____ PROVIDED MATERIAL
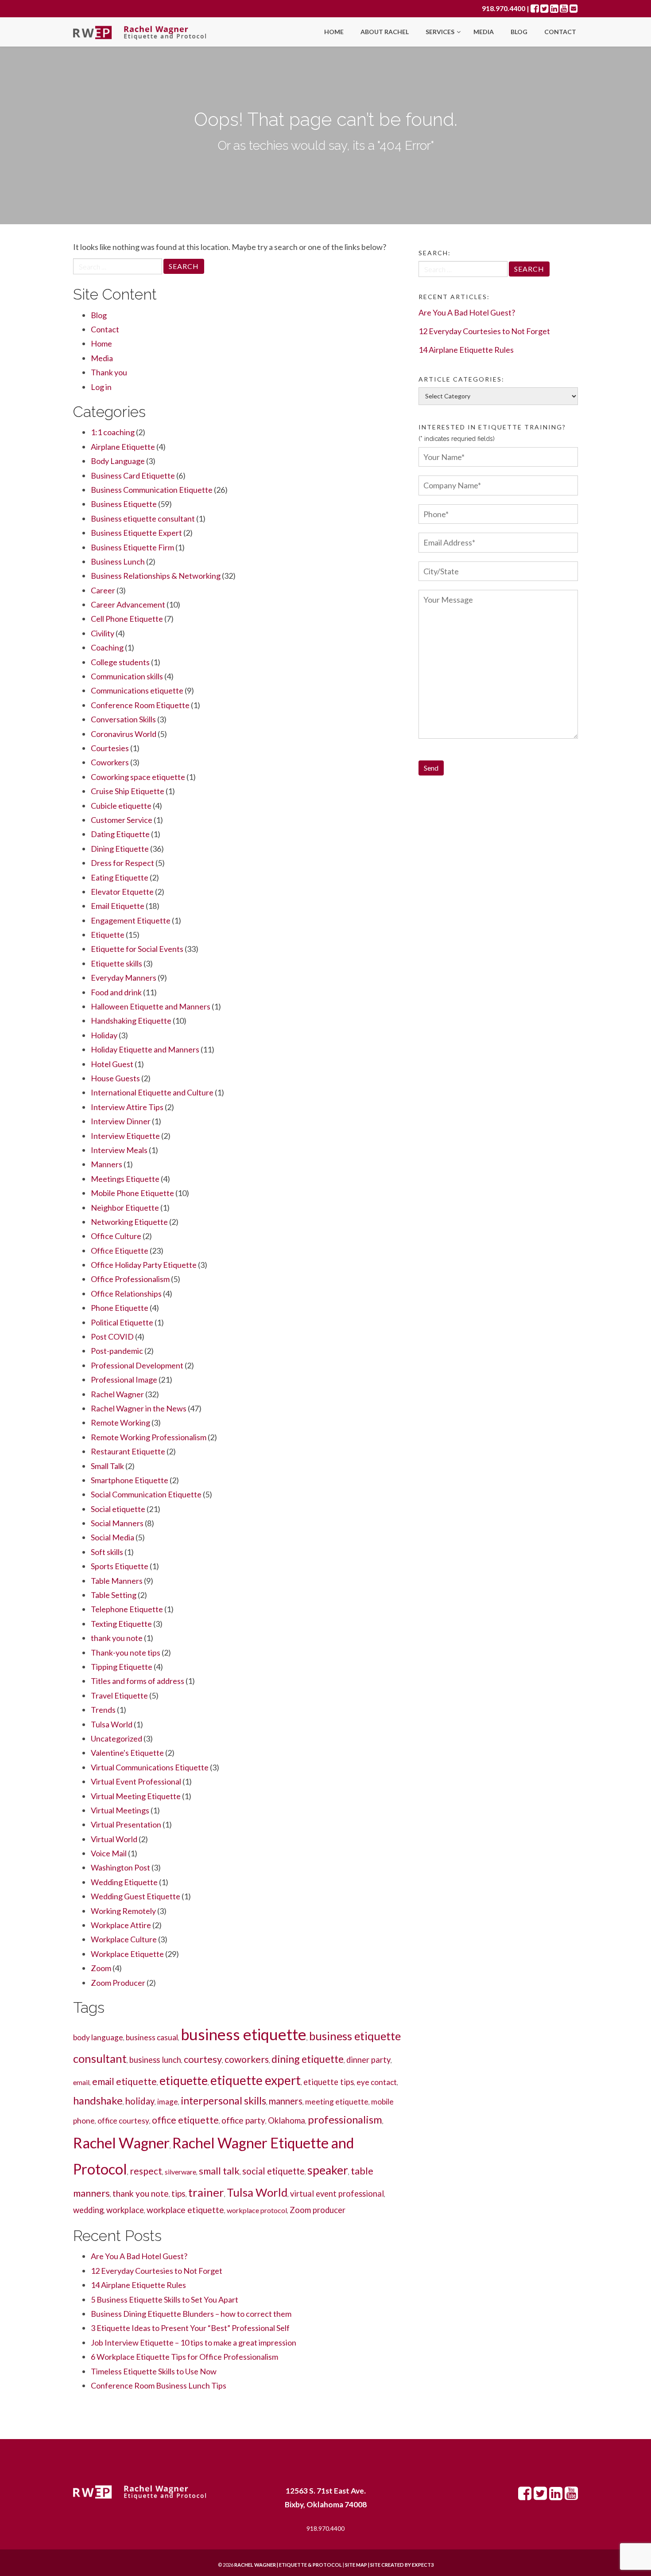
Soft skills (107, 1552)
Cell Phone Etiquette (127, 619)
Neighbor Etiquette (125, 1207)
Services (441, 31)
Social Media (112, 1537)
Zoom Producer (118, 1983)
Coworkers (110, 762)
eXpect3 (423, 2565)
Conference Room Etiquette (140, 705)
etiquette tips (328, 2082)
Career (103, 590)
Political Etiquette (122, 1322)
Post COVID (112, 1336)
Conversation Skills (123, 719)
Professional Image (124, 1379)
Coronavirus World (123, 734)
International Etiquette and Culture (152, 1092)
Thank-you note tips (125, 1652)
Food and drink (116, 992)
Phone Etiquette (119, 1308)
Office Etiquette (119, 1250)
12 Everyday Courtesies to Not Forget (156, 2271)
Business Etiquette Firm (132, 547)
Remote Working (120, 1422)
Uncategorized (116, 1738)
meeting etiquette (336, 2101)
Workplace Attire (121, 1925)
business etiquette (243, 2034)
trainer (206, 2192)
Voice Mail (109, 1853)
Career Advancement (128, 604)
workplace (125, 2210)
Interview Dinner (121, 1121)
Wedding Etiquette (124, 1882)
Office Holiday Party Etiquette (144, 1265)
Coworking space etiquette (138, 777)
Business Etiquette (124, 504)
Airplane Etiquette (123, 447)
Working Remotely (123, 1911)
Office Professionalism (130, 1279)
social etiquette (273, 2171)
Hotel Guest (112, 1064)
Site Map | (378, 2565)
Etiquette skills (116, 963)
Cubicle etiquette (121, 806)
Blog (519, 31)
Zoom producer (317, 2210)
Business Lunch (118, 561)
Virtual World (114, 1839)
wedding (88, 2210)
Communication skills (127, 676)
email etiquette (124, 2081)
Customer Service (121, 820)
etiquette (183, 2080)
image (167, 2101)
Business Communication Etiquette (152, 490)
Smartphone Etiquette (129, 1480)
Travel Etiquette (119, 1695)
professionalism (345, 2119)
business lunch (155, 2060)
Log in (101, 387)
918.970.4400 (503, 8)
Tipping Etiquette (121, 1667)
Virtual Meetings (120, 1810)
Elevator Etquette (122, 891)
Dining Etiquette (120, 848)
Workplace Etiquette (127, 1954)
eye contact (376, 2082)
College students (120, 662)
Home (334, 31)
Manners (106, 1164)
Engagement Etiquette (130, 920)
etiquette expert (255, 2080)
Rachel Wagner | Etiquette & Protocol (288, 2565)
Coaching (107, 647)
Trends (103, 1710)
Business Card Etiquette (133, 475)
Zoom (101, 1968)
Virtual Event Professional (136, 1781)
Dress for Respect (122, 863)
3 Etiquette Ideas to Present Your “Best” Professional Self (190, 2328)
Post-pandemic (117, 1351)
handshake (98, 2100)
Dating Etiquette (120, 834)
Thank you (109, 372)
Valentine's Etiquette (127, 1753)
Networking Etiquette (129, 1222)
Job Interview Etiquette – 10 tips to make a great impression (193, 2342)
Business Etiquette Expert (136, 533)
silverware (180, 2171)
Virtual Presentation (126, 1824)
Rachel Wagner (117, 1394)
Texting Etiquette (121, 1624)
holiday (140, 2101)
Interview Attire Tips (127, 1107)
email (81, 2082)
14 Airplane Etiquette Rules (138, 2285)
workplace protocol (257, 2210)
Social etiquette (118, 1509)
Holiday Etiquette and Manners (145, 1049)
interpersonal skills (223, 2100)
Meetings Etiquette (125, 1179)
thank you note (117, 1638)
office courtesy (123, 2120)
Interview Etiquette (125, 1136)
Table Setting (113, 1595)
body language (98, 2037)
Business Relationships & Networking (156, 576)
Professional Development (137, 1365)
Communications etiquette (137, 690)
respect (146, 2170)
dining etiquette (307, 2059)
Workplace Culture (124, 1939)
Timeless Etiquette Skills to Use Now (154, 2371)
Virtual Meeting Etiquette (136, 1796)
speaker (327, 2170)
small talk (219, 2171)
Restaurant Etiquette (128, 1451)
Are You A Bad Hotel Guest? (139, 2256)
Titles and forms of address (137, 1681)
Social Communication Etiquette (146, 1494)
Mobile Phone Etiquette (132, 1193)
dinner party (368, 2060)
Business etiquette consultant (143, 518)
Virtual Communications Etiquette (150, 1767)
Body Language (118, 461)
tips (178, 2193)
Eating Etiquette (119, 877)
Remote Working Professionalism (148, 1437)
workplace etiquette (185, 2210)
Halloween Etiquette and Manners (150, 1006)
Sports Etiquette (119, 1566)
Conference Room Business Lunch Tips (158, 2385)
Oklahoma (286, 2120)
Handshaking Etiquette (131, 1020)
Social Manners (117, 1523)
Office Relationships (126, 1293)
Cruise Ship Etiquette (127, 791)
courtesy (203, 2059)
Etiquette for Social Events (137, 949)
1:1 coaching (113, 432)
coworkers (247, 2059)
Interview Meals (119, 1150)
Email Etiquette (117, 906)
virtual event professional (337, 2193)
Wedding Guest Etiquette (135, 1896)
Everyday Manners (123, 977)
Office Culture (116, 1236)
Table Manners (117, 1581)
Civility (102, 633)
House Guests (115, 1078)
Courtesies (110, 748)
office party (243, 2120)
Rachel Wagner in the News (138, 1408)
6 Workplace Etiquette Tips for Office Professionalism (184, 2357)
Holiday (104, 1035)
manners (285, 2101)
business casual (152, 2037)
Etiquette (107, 934)
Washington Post (120, 1867)
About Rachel (384, 31)
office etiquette (185, 2119)
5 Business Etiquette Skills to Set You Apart (164, 2299)
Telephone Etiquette (127, 1609)
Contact (560, 31)
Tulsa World (111, 1724)
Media (483, 31)
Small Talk (107, 1466)
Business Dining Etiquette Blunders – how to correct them (191, 2314)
________
> _TASK OBJECTIVE_
Transcribe all the material exactly; skip every image.

> _WRITTEN RESPONSE_
Soft skills (107, 1552)
Cell Phone Etiquette (127, 619)
Neighbor Etiquette (125, 1207)
Services (441, 31)
Social Media (112, 1537)
Zoom Producer (118, 1983)
Coworkers (110, 762)
eXpect3 (423, 2565)
Conference Room Etiquette (140, 705)
etiquette tips (328, 2082)
Career (103, 590)
Political Etiquette (122, 1322)
Post COVID (112, 1336)
Conversation Skills (123, 719)
Professional Image (124, 1379)
Coronavirus World (123, 734)
International Etiquette and Culture (152, 1092)
Thank-you note tips (125, 1652)
Food and drink (116, 992)
Phone Etiquette (119, 1308)
Office Etiquette (119, 1250)
12 Everyday Courtesies to Not Forget (156, 2271)
Business Etiquette Firm (132, 547)
Remote Working (120, 1422)
Uncategorized (116, 1738)
meeting etiquette (336, 2101)
Workplace Attire (121, 1925)
business etiquette (243, 2034)
trainer (206, 2192)
Voice Mail (109, 1853)
Career Advancement (128, 604)
workplace (125, 2210)
Interview Dinner (121, 1121)
Wedding Etiquette (124, 1882)
Office Holiday Party Etiquette (144, 1265)
Coworking space etiquette (138, 777)
Business Etiquette (124, 504)
Airplane Etiquette (123, 447)
Working Remotely (123, 1911)
Office Professionalism (130, 1279)
social etiquette (273, 2171)
Hotel Guest (112, 1064)
Site Map | (378, 2565)
Etiquette skills (116, 963)
Cubicle etiquette (121, 806)
Blog (519, 31)
Zoom producer (317, 2210)
Business Lunch (118, 561)
Virtual World (114, 1839)
wedding (88, 2210)
Communication skills (127, 676)
email etiquette (124, 2081)
Customer Service (121, 820)
etiquette (183, 2080)
image (167, 2101)
Business Communication Etiquette (152, 490)
Smartphone Etiquette (129, 1480)
Travel Etiquette (119, 1695)
professionalism (345, 2119)
business lunch (155, 2060)
Log in (101, 387)
918.970.4400 (503, 8)
Tipping Etiquette (121, 1667)
Virtual Meetings (120, 1810)
Elevator Etquette (122, 891)
Dining Etiquette (120, 848)
Workplace Etiquette (127, 1954)
eye contact (376, 2082)
College students (120, 662)
Home (334, 31)
Manners (106, 1164)
Engagement Etiquette (130, 920)
etiquette expert (255, 2080)
Rachel Wagner | Etiquette & Protocol (288, 2565)
Coaching (107, 647)
Trends (103, 1710)
Business Card Etiquette (133, 475)
Zoom (101, 1968)
Virtual Event Professional (136, 1781)
Dress for Respect (122, 863)
3 Etiquette Ideas to Present Your “Best” Professional Self (190, 2328)
Post-pandemic (117, 1351)
handshake (98, 2100)
Dating Etiquette (120, 834)
Thank you (109, 372)
Valentine's Etiquette (127, 1753)
Networking Etiquette (129, 1222)
Job Interview Etiquette – 10 tips to make a great impression (193, 2342)
Business Etiquette Expert (136, 533)
silverware (180, 2171)
Virtual Presentation (126, 1824)
Rachel Wagner (117, 1394)
Texting Etiquette (121, 1624)
holiday (140, 2101)
Interview Attire Tips (127, 1107)
email (81, 2082)
14 Airplane Etiquette Rules (138, 2285)
workplace protocol (257, 2210)
Social etiquette (118, 1509)
Holiday Etiquette and Manners (145, 1049)
interpersonal skills (223, 2100)
Meetings Etiquette (125, 1179)
thank you note (117, 1638)
office courtesy (123, 2120)
Interview Etiquette (125, 1136)
Table Setting (113, 1595)
body language (98, 2037)
Business Relationships & Networking (156, 576)
Professional Development (137, 1365)
Communications etiquette (137, 690)
respect (146, 2170)
dining etiquette (307, 2059)
Workplace Culture (124, 1939)
Timeless Etiquette Skills to Use Now (154, 2371)
Virtual Meeting Etiquette (136, 1796)
speaker (327, 2170)
small talk (219, 2171)
Restaurant Etiquette (128, 1451)
Are You A Bad Hotel Guest? (139, 2256)
Titles and forms of address (137, 1681)
Social Communication Etiquette (146, 1494)
Mobile Phone Etiquette (132, 1193)
dinner party (368, 2060)
Business etiquette consultant (143, 518)
Virtual Communications Etiquette (150, 1767)
Body Language (118, 461)
tips (178, 2193)
Eating Etiquette (119, 877)
Remote Working Professionalism (148, 1437)
workplace etiquette (185, 2210)
Halloween Etiquette and Manners (150, 1006)
Sports Etiquette (119, 1566)
Conference Room Business Lunch Tips (158, 2385)
Oklahoma (286, 2120)
Handshaking Etiquette (131, 1020)
Social Manners (117, 1523)
Office Relationships (126, 1293)
Cruise Ship Etiquette (127, 791)
courtesy (203, 2059)
Etiquette for Social Events (137, 949)
1:1 coaching (113, 432)
coworkers (247, 2059)
Interview Meals (119, 1150)
Email Etiquette (117, 906)
virtual event professional (337, 2193)
Wedding Guest Etiquette (135, 1896)
Everyday Manners (123, 977)
Office Culture (116, 1236)
Table Manners (117, 1581)
Civility (102, 633)
House Guests (115, 1078)
Courtesies (110, 748)
office party (243, 2120)
Rachel Wagner in the News (138, 1408)
6 Workplace Etiquette Tips for Office Professionalism (184, 2357)
Holiday (104, 1035)
manners (285, 2101)
business casual (152, 2037)
Etiquette (107, 934)
Washington Post (120, 1867)
About Rachel (384, 31)
office etiquette (185, 2119)
5 Business Etiquette Skills to Set You Apart (164, 2299)
Telephone Etiquette (127, 1609)
Contact (560, 31)
Tulsa World (111, 1724)
Media (483, 31)
Small Talk (107, 1466)
Business Dining Etiquette Blunders – how to correct them (191, 2314)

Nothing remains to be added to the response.